Dataset entries:
- - -

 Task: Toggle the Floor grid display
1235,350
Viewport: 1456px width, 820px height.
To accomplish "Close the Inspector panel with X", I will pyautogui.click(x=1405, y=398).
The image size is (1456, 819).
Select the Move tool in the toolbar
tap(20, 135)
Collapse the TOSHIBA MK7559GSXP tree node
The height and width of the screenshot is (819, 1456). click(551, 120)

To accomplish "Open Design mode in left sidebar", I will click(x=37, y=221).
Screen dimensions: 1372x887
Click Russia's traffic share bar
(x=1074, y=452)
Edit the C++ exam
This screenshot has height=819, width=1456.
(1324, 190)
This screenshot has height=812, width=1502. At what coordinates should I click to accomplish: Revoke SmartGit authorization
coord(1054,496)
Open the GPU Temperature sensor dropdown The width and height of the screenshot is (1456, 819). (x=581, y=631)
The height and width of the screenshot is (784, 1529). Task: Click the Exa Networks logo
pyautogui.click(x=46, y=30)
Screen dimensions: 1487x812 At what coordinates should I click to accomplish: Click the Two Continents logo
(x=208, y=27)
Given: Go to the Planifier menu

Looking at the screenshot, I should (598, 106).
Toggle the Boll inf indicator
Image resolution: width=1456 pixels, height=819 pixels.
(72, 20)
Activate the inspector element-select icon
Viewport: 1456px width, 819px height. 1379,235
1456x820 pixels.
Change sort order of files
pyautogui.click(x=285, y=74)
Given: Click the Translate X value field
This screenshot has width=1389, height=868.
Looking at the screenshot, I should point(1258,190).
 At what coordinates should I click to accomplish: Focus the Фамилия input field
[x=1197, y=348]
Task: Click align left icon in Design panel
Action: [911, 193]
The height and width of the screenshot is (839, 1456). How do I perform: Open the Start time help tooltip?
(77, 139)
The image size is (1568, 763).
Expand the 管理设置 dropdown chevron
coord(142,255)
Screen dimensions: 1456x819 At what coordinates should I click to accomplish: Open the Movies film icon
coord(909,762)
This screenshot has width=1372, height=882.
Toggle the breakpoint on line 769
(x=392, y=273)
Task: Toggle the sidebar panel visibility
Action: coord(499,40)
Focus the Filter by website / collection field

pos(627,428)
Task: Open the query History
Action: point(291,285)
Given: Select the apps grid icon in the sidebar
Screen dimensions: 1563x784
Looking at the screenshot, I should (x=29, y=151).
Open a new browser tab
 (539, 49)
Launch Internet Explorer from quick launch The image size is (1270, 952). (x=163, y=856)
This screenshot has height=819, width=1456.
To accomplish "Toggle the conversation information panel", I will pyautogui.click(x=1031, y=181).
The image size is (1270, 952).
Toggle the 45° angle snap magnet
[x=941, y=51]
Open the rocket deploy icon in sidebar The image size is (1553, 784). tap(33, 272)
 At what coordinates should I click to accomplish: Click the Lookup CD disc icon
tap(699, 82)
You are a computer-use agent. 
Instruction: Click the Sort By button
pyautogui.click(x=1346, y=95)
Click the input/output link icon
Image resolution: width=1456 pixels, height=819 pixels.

- - -

Show the lines above that include "will".

▶ **Expected answer**
To accomplish "Close the Inspector panel with X", I will pyautogui.click(x=1405, y=398).
To accomplish "Open Design mode in left sidebar", I will click(x=37, y=221).
To accomplish "Toggle the conversation information panel", I will pyautogui.click(x=1031, y=181).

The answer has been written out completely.